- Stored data
● ● ● ● ●
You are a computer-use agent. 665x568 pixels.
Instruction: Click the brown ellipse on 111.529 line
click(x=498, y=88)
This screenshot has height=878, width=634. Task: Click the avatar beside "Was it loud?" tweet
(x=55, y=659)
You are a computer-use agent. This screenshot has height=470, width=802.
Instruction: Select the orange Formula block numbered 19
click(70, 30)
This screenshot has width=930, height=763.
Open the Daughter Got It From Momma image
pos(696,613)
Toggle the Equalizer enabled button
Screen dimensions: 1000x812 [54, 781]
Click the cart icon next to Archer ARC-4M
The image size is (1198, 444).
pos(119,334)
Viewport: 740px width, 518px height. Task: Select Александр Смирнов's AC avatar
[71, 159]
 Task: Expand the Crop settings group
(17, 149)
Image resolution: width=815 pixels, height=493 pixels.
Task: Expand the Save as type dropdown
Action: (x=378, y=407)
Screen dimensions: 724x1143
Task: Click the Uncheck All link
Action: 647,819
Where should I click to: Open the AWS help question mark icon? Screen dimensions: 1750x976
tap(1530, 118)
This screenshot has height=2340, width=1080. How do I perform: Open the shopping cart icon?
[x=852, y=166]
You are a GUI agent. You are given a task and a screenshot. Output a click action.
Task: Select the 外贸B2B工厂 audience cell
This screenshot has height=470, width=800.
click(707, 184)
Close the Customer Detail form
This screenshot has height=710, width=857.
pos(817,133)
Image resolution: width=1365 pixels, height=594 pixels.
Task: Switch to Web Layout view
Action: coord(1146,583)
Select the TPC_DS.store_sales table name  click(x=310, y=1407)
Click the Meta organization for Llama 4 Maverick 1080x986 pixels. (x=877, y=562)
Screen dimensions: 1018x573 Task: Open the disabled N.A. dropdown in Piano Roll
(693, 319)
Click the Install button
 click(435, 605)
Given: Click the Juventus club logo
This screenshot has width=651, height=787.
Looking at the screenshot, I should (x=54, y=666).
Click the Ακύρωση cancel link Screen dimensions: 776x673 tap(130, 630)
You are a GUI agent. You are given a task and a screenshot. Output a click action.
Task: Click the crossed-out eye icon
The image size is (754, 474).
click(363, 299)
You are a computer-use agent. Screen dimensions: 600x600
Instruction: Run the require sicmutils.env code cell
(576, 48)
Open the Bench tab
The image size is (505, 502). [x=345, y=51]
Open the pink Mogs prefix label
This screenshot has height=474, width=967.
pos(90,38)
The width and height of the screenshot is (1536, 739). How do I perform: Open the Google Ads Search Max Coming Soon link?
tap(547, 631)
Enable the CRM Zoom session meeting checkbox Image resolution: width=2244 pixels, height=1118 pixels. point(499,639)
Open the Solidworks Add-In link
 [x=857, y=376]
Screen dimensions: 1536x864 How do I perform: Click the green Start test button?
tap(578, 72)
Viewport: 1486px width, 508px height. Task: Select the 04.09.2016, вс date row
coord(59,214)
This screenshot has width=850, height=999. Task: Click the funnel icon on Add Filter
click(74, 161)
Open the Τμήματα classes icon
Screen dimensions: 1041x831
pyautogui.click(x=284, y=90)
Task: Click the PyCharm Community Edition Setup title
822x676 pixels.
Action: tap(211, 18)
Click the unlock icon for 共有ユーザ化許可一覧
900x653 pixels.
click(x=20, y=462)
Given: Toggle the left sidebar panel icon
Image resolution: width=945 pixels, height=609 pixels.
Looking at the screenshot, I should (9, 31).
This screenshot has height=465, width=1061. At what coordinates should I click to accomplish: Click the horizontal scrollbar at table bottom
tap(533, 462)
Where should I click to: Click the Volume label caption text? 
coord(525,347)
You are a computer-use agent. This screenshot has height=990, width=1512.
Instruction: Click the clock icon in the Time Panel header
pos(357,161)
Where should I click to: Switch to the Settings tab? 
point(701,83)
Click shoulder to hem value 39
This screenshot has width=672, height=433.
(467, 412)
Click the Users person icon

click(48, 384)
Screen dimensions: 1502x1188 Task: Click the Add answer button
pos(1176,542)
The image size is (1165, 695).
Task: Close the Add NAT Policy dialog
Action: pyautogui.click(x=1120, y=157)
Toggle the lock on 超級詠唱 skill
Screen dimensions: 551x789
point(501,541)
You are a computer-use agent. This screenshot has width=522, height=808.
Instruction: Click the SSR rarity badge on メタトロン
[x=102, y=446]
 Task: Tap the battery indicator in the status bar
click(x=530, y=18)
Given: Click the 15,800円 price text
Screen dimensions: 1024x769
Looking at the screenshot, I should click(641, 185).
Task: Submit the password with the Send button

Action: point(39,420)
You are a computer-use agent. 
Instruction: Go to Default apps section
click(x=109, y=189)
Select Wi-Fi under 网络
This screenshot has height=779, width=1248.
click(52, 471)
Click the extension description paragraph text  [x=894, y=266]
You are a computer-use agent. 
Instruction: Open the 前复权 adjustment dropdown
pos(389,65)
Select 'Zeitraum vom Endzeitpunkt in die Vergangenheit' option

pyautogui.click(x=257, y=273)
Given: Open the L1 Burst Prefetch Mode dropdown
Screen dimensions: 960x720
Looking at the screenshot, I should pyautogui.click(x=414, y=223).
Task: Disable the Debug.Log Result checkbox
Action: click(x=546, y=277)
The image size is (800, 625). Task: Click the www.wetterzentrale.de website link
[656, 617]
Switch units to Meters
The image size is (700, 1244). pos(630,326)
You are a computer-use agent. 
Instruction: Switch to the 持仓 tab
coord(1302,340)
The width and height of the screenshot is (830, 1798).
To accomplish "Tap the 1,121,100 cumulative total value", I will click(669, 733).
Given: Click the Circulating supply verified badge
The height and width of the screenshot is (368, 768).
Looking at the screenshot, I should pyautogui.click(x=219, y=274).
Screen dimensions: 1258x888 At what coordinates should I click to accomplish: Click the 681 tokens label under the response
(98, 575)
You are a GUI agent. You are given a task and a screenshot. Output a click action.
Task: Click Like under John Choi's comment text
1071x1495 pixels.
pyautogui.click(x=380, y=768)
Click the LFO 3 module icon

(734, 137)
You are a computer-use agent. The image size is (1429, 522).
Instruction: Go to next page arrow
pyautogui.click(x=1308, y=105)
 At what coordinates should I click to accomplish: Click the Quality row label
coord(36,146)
● ● ● ● ●
- TRY IT
So that the data stays intact, repeat all of it exactly.

- SOLUTION FOR THIS EXERCISE
You are a computer-use agent. 665x568 pixels.
Instruction: Click the brown ellipse on 111.529 line
click(x=498, y=88)
This screenshot has height=878, width=634. Task: Click the avatar beside "Was it loud?" tweet
(x=55, y=659)
You are a computer-use agent. This screenshot has height=470, width=802.
Instruction: Select the orange Formula block numbered 19
click(70, 30)
This screenshot has width=930, height=763.
Open the Daughter Got It From Momma image
pos(696,613)
Toggle the Equalizer enabled button
Screen dimensions: 1000x812 [54, 781]
Click the cart icon next to Archer ARC-4M
The image size is (1198, 444).
pos(119,334)
Viewport: 740px width, 518px height. Task: Select Александр Смирнов's AC avatar
[71, 159]
 Task: Expand the Crop settings group
(17, 149)
Image resolution: width=815 pixels, height=493 pixels.
Task: Expand the Save as type dropdown
Action: (x=378, y=407)
Screen dimensions: 724x1143
Task: Click the Uncheck All link
Action: 647,819
Where should I click to: Open the AWS help question mark icon? Screen dimensions: 1750x976
tap(1530, 118)
This screenshot has height=2340, width=1080. How do I perform: Open the shopping cart icon?
[x=852, y=166]
You are a GUI agent. You are given a task and a screenshot. Output a click action.
Task: Select the 外贸B2B工厂 audience cell
This screenshot has height=470, width=800.
click(707, 184)
Close the Customer Detail form
This screenshot has height=710, width=857.
pos(817,133)
Image resolution: width=1365 pixels, height=594 pixels.
Task: Switch to Web Layout view
Action: coord(1146,583)
Select the TPC_DS.store_sales table name  click(x=310, y=1407)
Click the Meta organization for Llama 4 Maverick 1080x986 pixels. (x=877, y=562)
Screen dimensions: 1018x573 Task: Open the disabled N.A. dropdown in Piano Roll
(693, 319)
Click the Install button
 click(435, 605)
Given: Click the Juventus club logo
This screenshot has width=651, height=787.
Looking at the screenshot, I should (x=54, y=666).
Click the Ακύρωση cancel link Screen dimensions: 776x673 tap(130, 630)
You are a GUI agent. You are given a task and a screenshot. Output a click action.
Task: Click the crossed-out eye icon
The image size is (754, 474).
click(363, 299)
You are a computer-use agent. Screen dimensions: 600x600
Instruction: Run the require sicmutils.env code cell
(576, 48)
Open the Bench tab
The image size is (505, 502). [x=345, y=51]
Open the pink Mogs prefix label
This screenshot has height=474, width=967.
pos(90,38)
The width and height of the screenshot is (1536, 739). How do I perform: Open the Google Ads Search Max Coming Soon link?
tap(547, 631)
Enable the CRM Zoom session meeting checkbox Image resolution: width=2244 pixels, height=1118 pixels. point(499,639)
Open the Solidworks Add-In link
 [x=857, y=376]
Screen dimensions: 1536x864 How do I perform: Click the green Start test button?
tap(578, 72)
Viewport: 1486px width, 508px height. Task: Select the 04.09.2016, вс date row
coord(59,214)
This screenshot has width=850, height=999. Task: Click the funnel icon on Add Filter
click(74, 161)
Open the Τμήματα classes icon
Screen dimensions: 1041x831
pyautogui.click(x=284, y=90)
Task: Click the PyCharm Community Edition Setup title
822x676 pixels.
Action: tap(211, 18)
Click the unlock icon for 共有ユーザ化許可一覧
900x653 pixels.
click(x=20, y=462)
Given: Toggle the left sidebar panel icon
Image resolution: width=945 pixels, height=609 pixels.
Looking at the screenshot, I should (9, 31).
This screenshot has height=465, width=1061. At what coordinates should I click to accomplish: Click the horizontal scrollbar at table bottom
tap(533, 462)
Where should I click to: Click the Volume label caption text? 
coord(525,347)
You are a computer-use agent. This screenshot has height=990, width=1512.
Instruction: Click the clock icon in the Time Panel header
pos(357,161)
Where should I click to: Switch to the Settings tab? 
point(701,83)
Click shoulder to hem value 39
This screenshot has width=672, height=433.
(467, 412)
Click the Users person icon

click(48, 384)
Screen dimensions: 1502x1188 Task: Click the Add answer button
pos(1176,542)
The image size is (1165, 695).
Task: Close the Add NAT Policy dialog
Action: pyautogui.click(x=1120, y=157)
Toggle the lock on 超級詠唱 skill
Screen dimensions: 551x789
point(501,541)
You are a computer-use agent. This screenshot has width=522, height=808.
Instruction: Click the SSR rarity badge on メタトロン
[x=102, y=446]
 Task: Tap the battery indicator in the status bar
click(x=530, y=18)
Given: Click the 15,800円 price text
Screen dimensions: 1024x769
Looking at the screenshot, I should click(641, 185).
Task: Submit the password with the Send button

Action: point(39,420)
You are a computer-use agent. 
Instruction: Go to Default apps section
click(x=109, y=189)
Select Wi-Fi under 网络
This screenshot has height=779, width=1248.
click(52, 471)
Click the extension description paragraph text  [x=894, y=266]
You are a computer-use agent. 
Instruction: Open the 前复权 adjustment dropdown
pos(389,65)
Select 'Zeitraum vom Endzeitpunkt in die Vergangenheit' option

pyautogui.click(x=257, y=273)
Given: Open the L1 Burst Prefetch Mode dropdown
Screen dimensions: 960x720
Looking at the screenshot, I should pyautogui.click(x=414, y=223).
Task: Disable the Debug.Log Result checkbox
Action: click(x=546, y=277)
The image size is (800, 625). Task: Click the www.wetterzentrale.de website link
[656, 617]
Switch units to Meters
The image size is (700, 1244). pos(630,326)
You are a computer-use agent. 
Instruction: Switch to the 持仓 tab
coord(1302,340)
The width and height of the screenshot is (830, 1798).
To accomplish "Tap the 1,121,100 cumulative total value", I will click(669, 733).
Given: Click the Circulating supply verified badge
The height and width of the screenshot is (368, 768).
Looking at the screenshot, I should pyautogui.click(x=219, y=274).
Screen dimensions: 1258x888 At what coordinates should I click to accomplish: Click the 681 tokens label under the response
(98, 575)
You are a GUI agent. You are given a task and a screenshot. Output a click action.
Task: Click Like under John Choi's comment text
1071x1495 pixels.
pyautogui.click(x=380, y=768)
Click the LFO 3 module icon

(734, 137)
You are a computer-use agent. The image size is (1429, 522).
Instruction: Go to next page arrow
pyautogui.click(x=1308, y=105)
 At what coordinates should I click to accomplish: Click the Quality row label
coord(36,146)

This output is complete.